Was ersetzt ihn? Wie hilft man sich über die Runden?

Entzugs­er­schei­nungen zeigen sich bereits jetzt, nach wenigen Tagen.

Was helfen Strea­ming­dienste, Media­theken, die DVD-Sammlung? Besten­falls wirken sie wie Methadon, schützen den Süchtigen vor dem Austicken, vor dem Koller.

Denn es sind Pixel. Digitale Signale, nicht tot und nicht lebendig, Zombie­bilder.

Es ist, als ob es tausend Pixel gäbe, doch hinter tausend Pixeln keine Welt.

Dieser Zustand des Digital-Sehens, des Allein-Sehens, des Zuhause-Sehens verändert unseren Blick auf Filme, auf Kinos.

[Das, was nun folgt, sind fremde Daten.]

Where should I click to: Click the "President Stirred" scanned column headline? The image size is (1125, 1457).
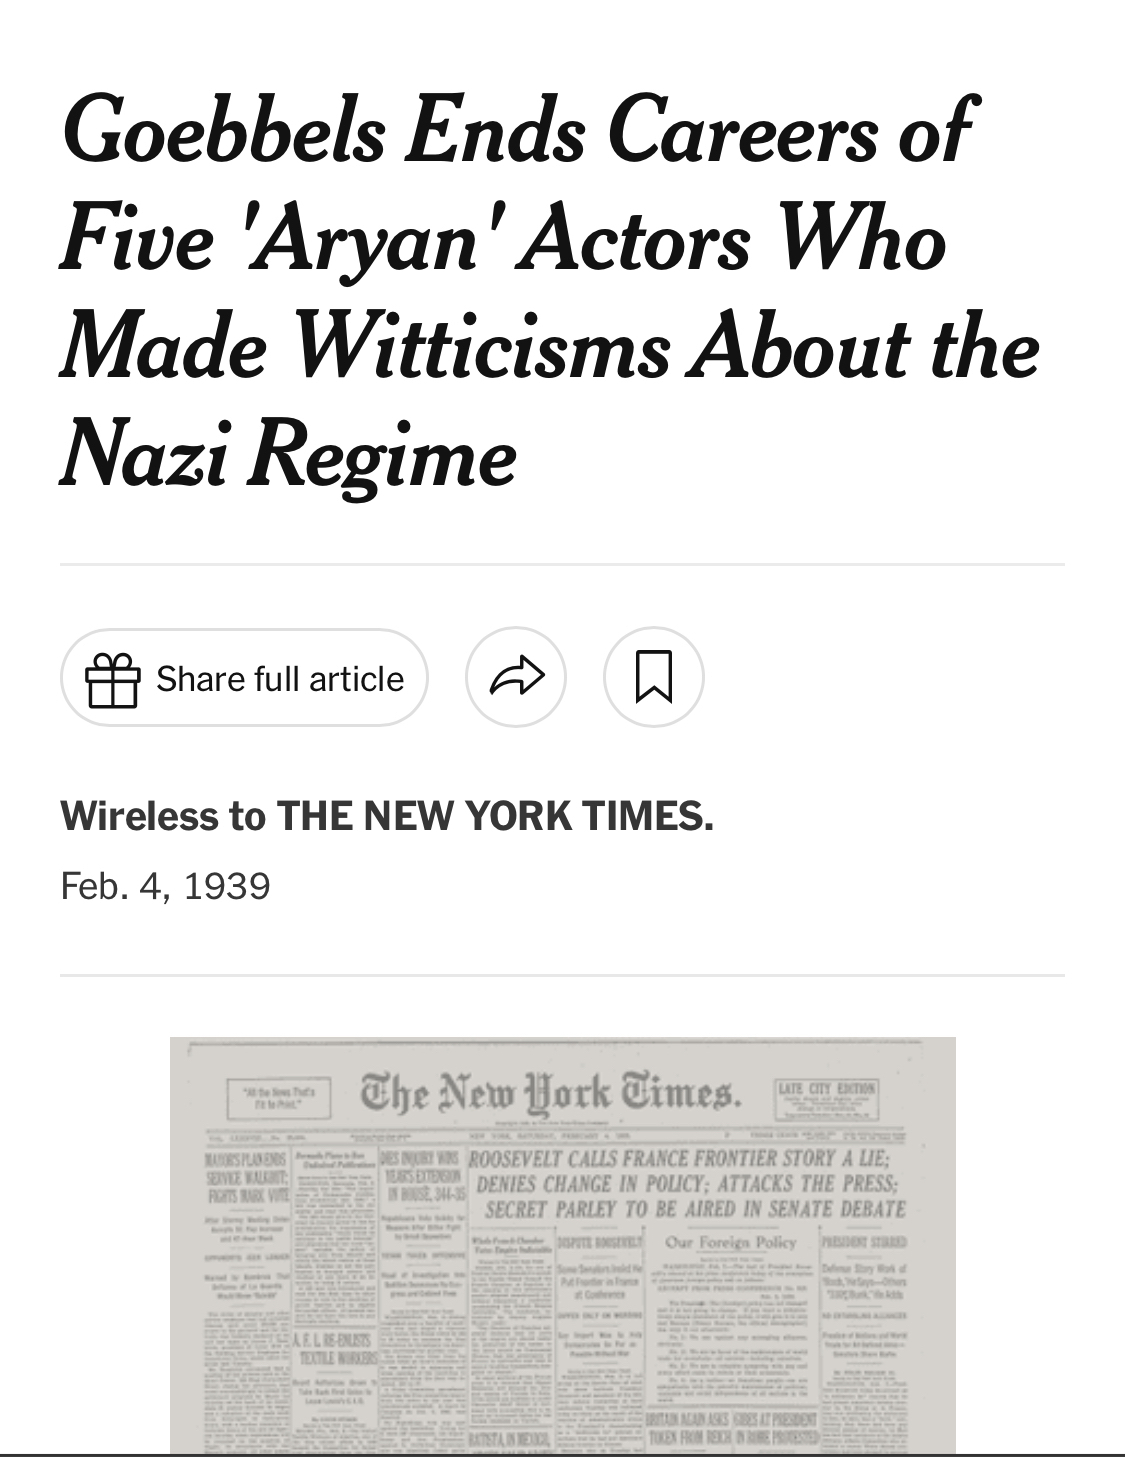click(863, 1242)
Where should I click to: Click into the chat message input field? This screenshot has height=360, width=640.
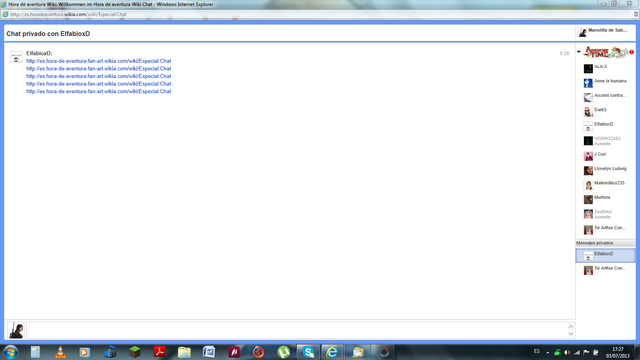pyautogui.click(x=297, y=330)
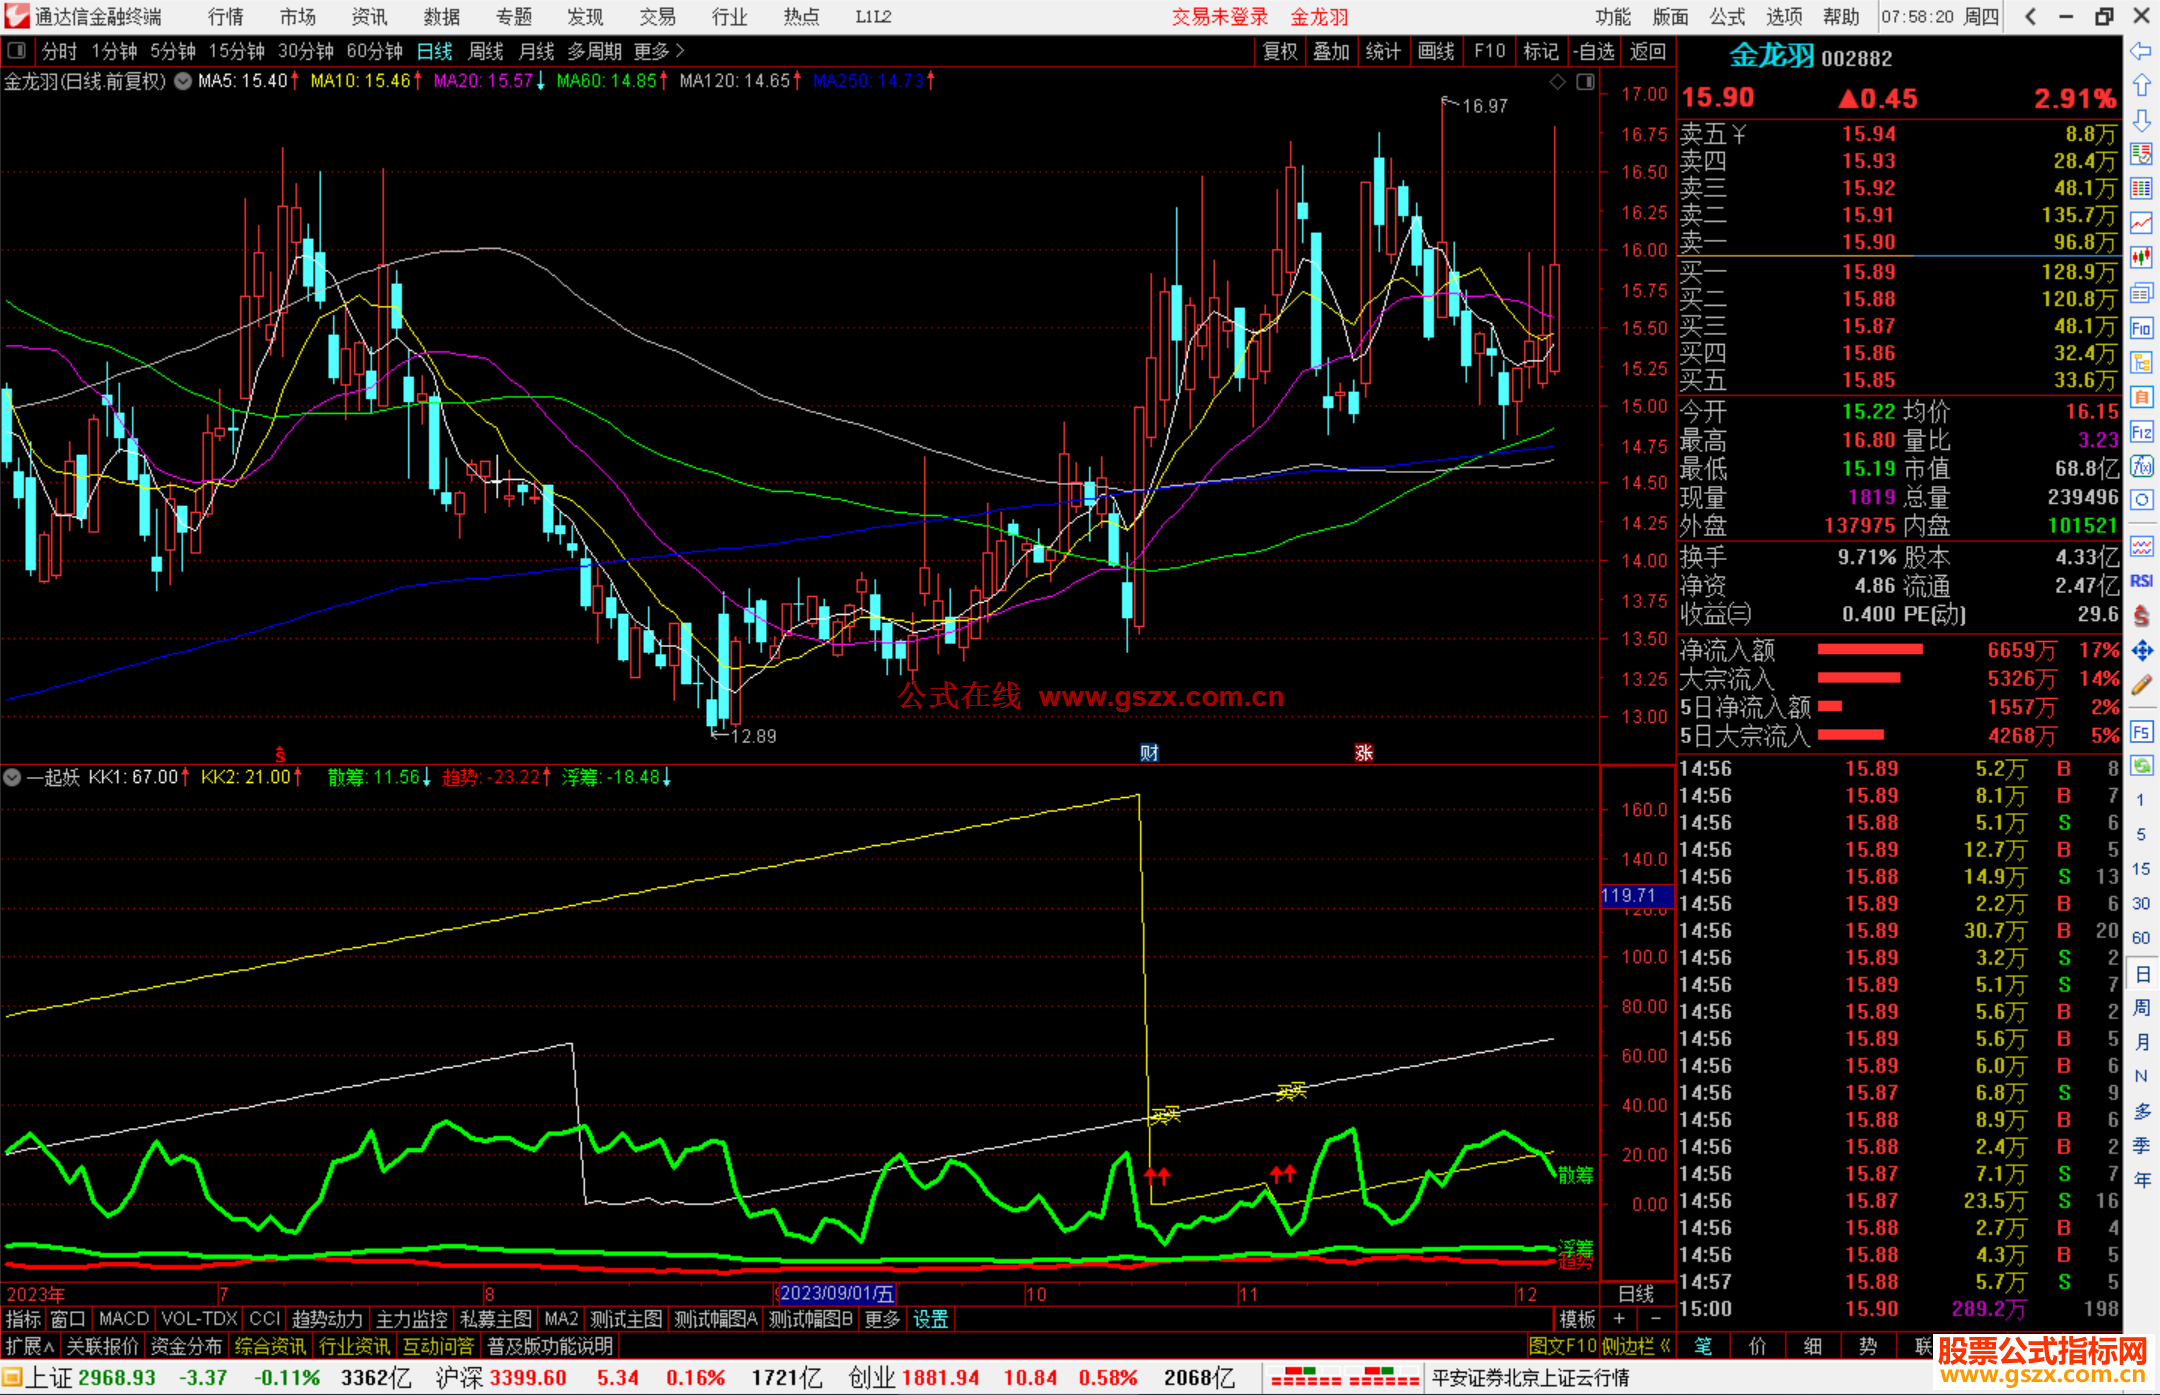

Es nimmt den Zauber, die Magie und das Wunder­same, das Jetzt und Hier aus den Filmen und macht aus ihnen eine Ware wie alle anderen – beliebig verfügbar, jederzeit und überall.

Aus der Neben­sache und dem Notbehelf wird plötzlich die Haupt­sache.

Wir können dabei gewinnen an Zeit und Tiefe und Nach­hal­tig­keit behauptet die Ideologie der Quaran­täne jetzt schon in voraus­ei­lendem Auto­ri­täts­ge­horsam.

Aber wir Kinogeher sind in einem ganz eigenen Ausnah­me­zu­stand. Wie werden wir daraus wieder heraus­kommen? Als Geläu­terte, Un-Abhängige? Als Trau­ma­ti­sierte?

Nein! Als noch viel Kino-Hung­ri­gere. Einge­schlossen sind wir jetzt plötzlich nicht mehr ins Offene, Unbe­kannte, sondern ins Allzu-Vertraute.
»Die Hölle, das sind die Anderen« schrieb Jean-Paul Sartre einst in seinen Stück »Hinter geschlos­senen Türen«. Aber Sartre kannte nicht Corona. Denn die wahre Hölle, das ist es, ohne die Anderen leben zu müssen; verdammt zu sein zum Allein-Sehen.

Bis dahin träumen wir den Traum vom Einbruch ins Kino – Beschaf­fungs­kri­mi­na­lität in tristen Zeiten.